I’d come across ideas in math and chess and how they’re related all the time when I was writing Tactics Time, and I’m pretty sure its of interest to many folks and how chess can be better used in education to help kids learn.
Well, now there is a new educational tool/math boardgame coming on the market called Yamie Chess (https://www.yamiechess.com) that has been endorsed by IM Jeremy Silman and several Harvard and MIT math experts.
What’s exciting is that it could bridge key mathematical ideas that I know kids require for scholastic learning, with the known math logic of the chess grid.

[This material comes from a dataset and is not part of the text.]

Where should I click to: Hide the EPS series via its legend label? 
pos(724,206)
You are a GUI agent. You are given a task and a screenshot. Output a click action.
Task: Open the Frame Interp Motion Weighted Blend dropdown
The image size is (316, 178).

Yamie Chess could potentially make a lot of kids who aren’t doing well in math, a lot smarter. I’ve spent some time this weekend reading the site over at Yamie Chess, it’s pretty comprehensive, and qualified.
They’ve engaged Harvard/MIT field experts and used a cartoon framework to capitalize on the links in chess and math, teaching algebra and geometry, number skills and other relevant math topics. It launches at Toy Fair 2014, see the teacher’s page: https://www.yamiechess.com/teachers
Tactics Time was always aware that academic studies generally show that chess results in increased scores on standardized math tests and help kids to visualize abstract math ideas and focus with their concentration.
But talking specifically for an audience of children, Yamie Chess seeks to roll these academic benefits of chess to the next stage, with a math teaching approach grounded in a sci-fi fantasy universe where the characters are the pieces.